The U.S. director

The U.S. director Martin Scorsese filmed and produced a film about the life and loves of the legendary singer and actor Frank Sinatra. Apparently the film will be starring Leonardo DiCaprio. The film, which will be executive producer to Sinatra’s daughter, portraying the life of the singer, as well as his romances, his famous friends, her relationship with U.S. President John Fitzgerald Kennedy and his alleged contacts with the Mafia. Studies produced by Mandalay Pictures and Universal Pictures, will be the first movie about the life of Sinatra. It is the second son of Irving and Mamie Simon. The Great Depression brought hard times for the family. His father, a seller of clothing, are regularly absent, leaving his wife to support his two sons working in the department store of Gimbel and relying on family and friends. After they divorced, Simon lived with relatives in Forest Hills, Queens in the neighborhood in the city of New York. He and his older brother Danny Simon developed a very close relationship, and during his teens wrote and sold to comedians and radio programs.
Briefly attended the University of New York (1944-1945) and the University of Denver (1945-1946) before joining the army, where he worked in the newspaper on the base. His brother who was reason to continue writing while I was in the reserve air force of the United States. After being discharged from the army, Simon got a job as a dependent on the post office at Warner Brothers in Manhattan, with his brother who worked in the advertising department. They began to work again, and from 1947 to 1956 worked as a comedy writing team for success in television. Its magazines Camp Tamiment in Pennsylvania in the early 1950s drew the attention of Sid Caesar, who contract with the brothers for his popular comedy series Your Show of Shows (Simon then joined his experiences in his book Laughter on the 23th Floor. His work he did win two Emmy Awards nominations and the appreciation of Phil Silvers, who hired him to write in her eponymous sitcom in 1959.

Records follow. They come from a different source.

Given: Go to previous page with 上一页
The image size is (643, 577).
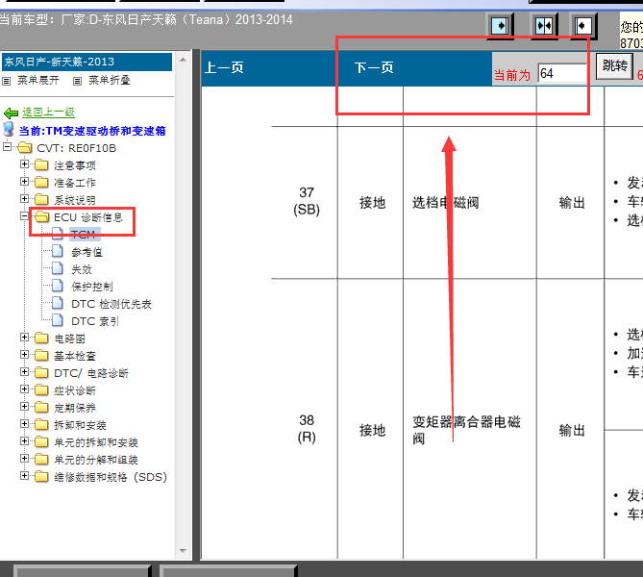Looking at the screenshot, I should [224, 68].
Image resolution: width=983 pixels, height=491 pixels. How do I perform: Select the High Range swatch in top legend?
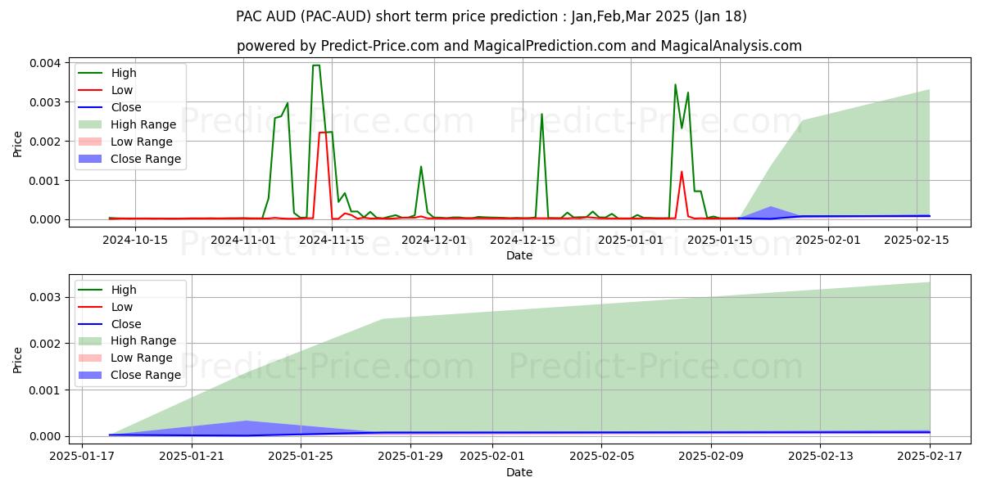(92, 125)
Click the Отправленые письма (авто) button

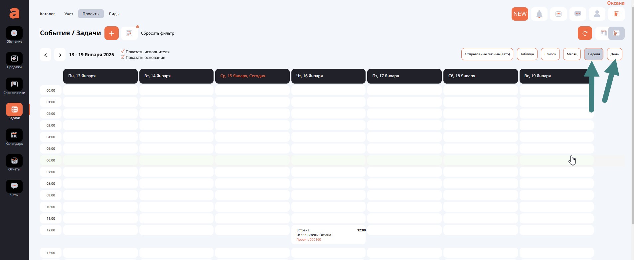pyautogui.click(x=487, y=54)
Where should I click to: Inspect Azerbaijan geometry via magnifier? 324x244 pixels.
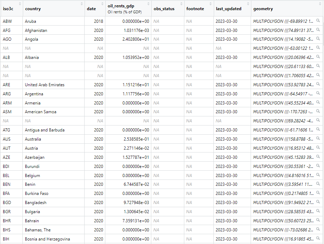pyautogui.click(x=318, y=157)
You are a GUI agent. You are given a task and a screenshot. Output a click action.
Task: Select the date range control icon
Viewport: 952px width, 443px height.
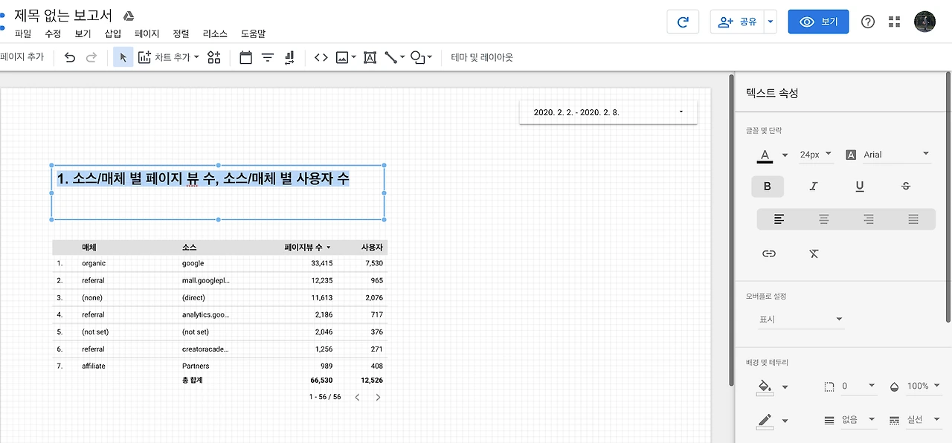coord(245,57)
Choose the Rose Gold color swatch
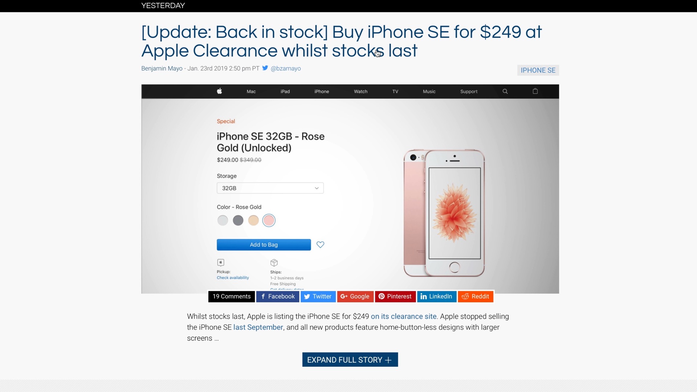This screenshot has height=392, width=697. click(269, 220)
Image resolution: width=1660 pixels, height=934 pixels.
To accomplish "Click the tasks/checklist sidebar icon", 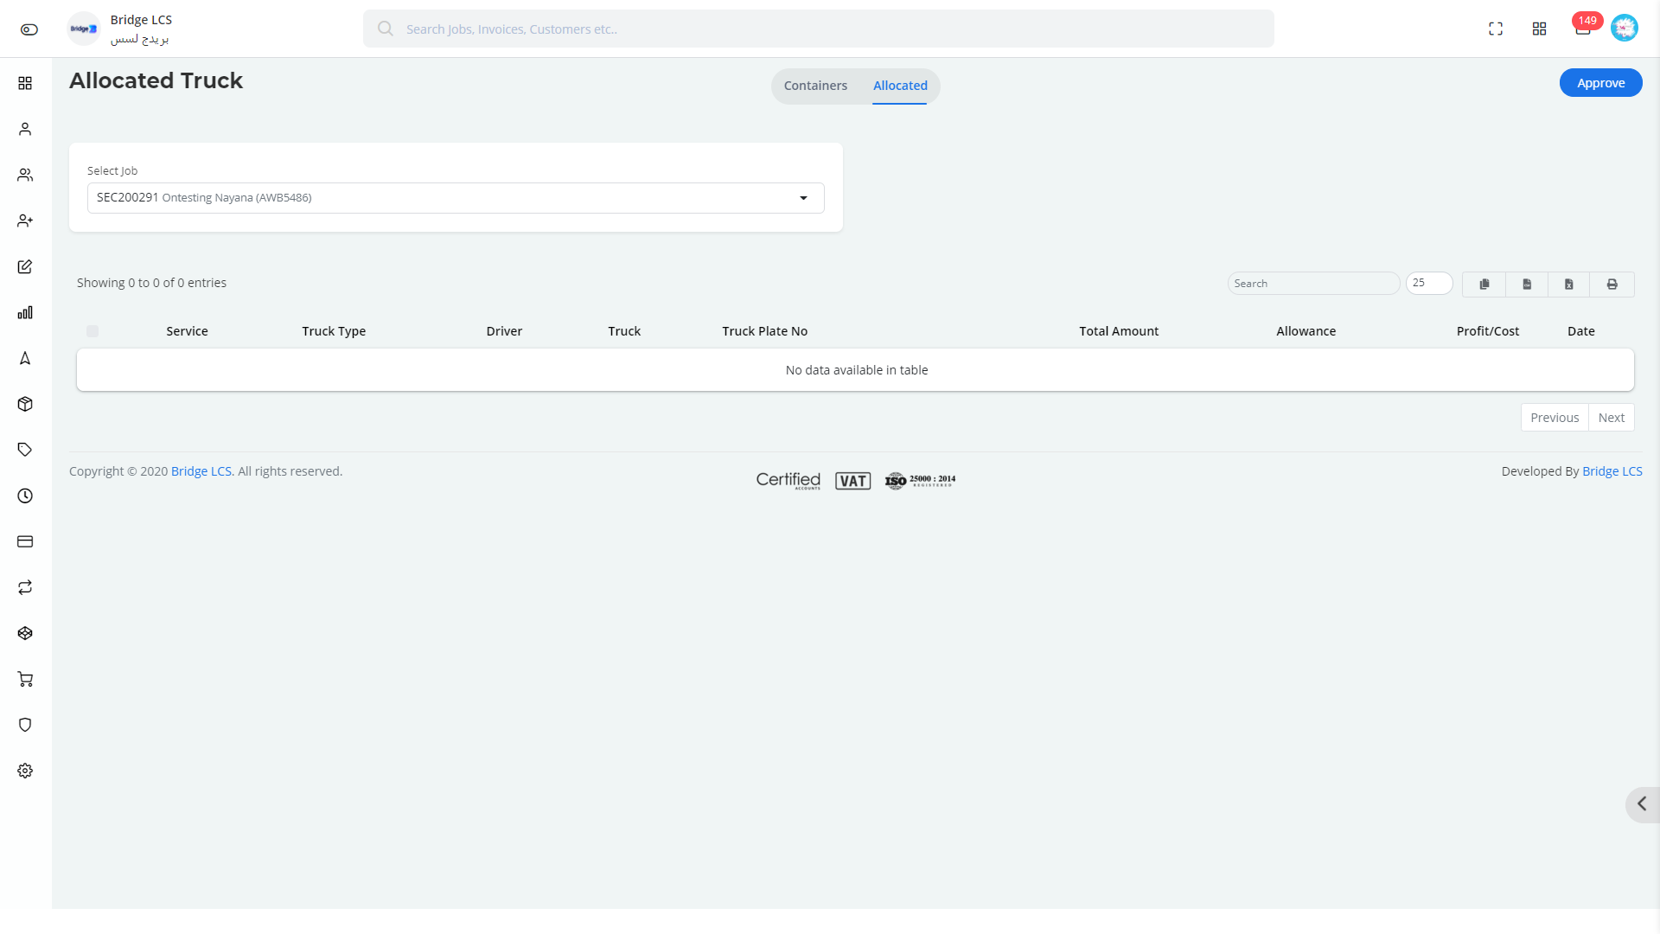I will click(x=25, y=265).
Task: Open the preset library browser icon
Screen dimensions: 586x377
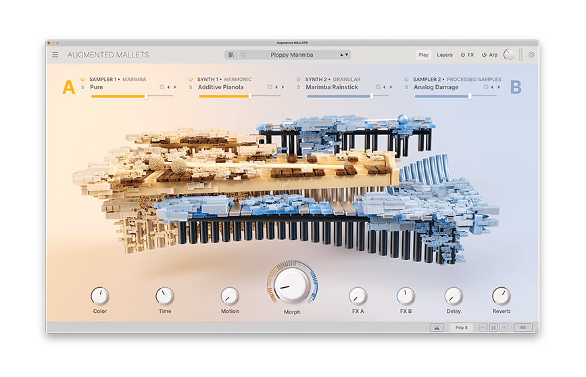Action: coord(232,55)
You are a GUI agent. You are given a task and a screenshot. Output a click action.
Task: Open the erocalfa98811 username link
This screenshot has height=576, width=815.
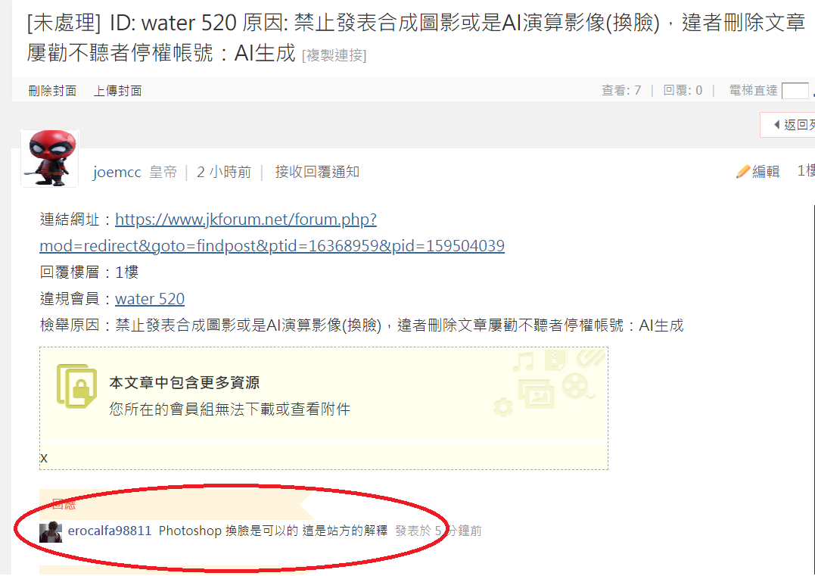pos(110,531)
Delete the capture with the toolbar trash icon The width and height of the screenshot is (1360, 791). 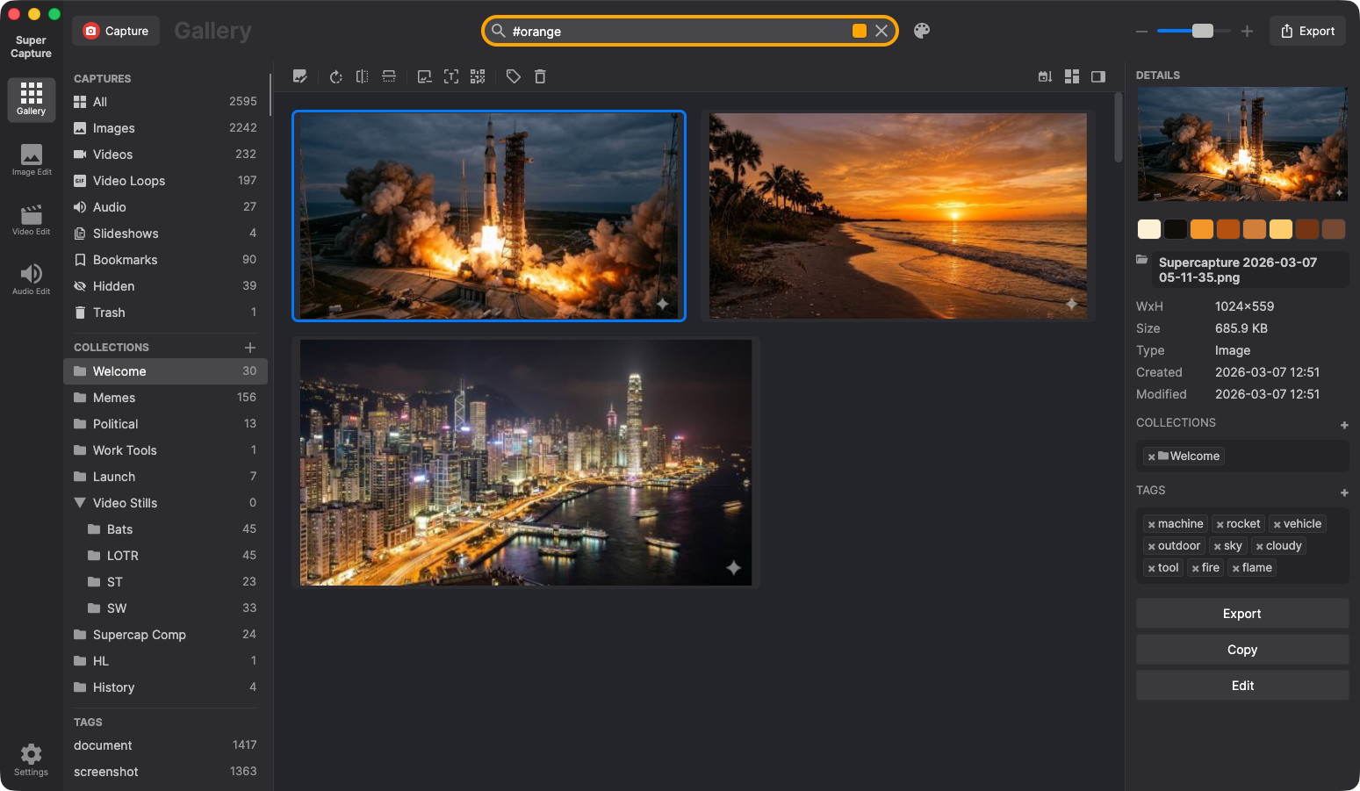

In 1961, the first Broadway play by Simon, Come Blow Your Horn, was premiered at the Brooks Atkinson Theater, where he had 678 performances. Six weeks before its closing, his second production, the musical Little Me, drew mixed reviews. But was unable to attract much publicity, Simon won her first Tony Award nomination. In general, the returned seventy Tony nominations and won three. He has also won a Pulitzer Prize in drama for Lost in Yonkers.
His prolific production includes light comedies, dark, autobiographical works, and books for musical comedies. Simon has also written scripts for over twenty films, that includes adjustments to his own works as well as original work, including The Out-of-Towners, Murder by Death and The Goodbye Girl. He has received four nominations for the Academy Awards in the category of Best Screenplay.
Simon has an honorary Doctorate in Humane Letters from Hofstra University and an honorary doctorate from Williams College.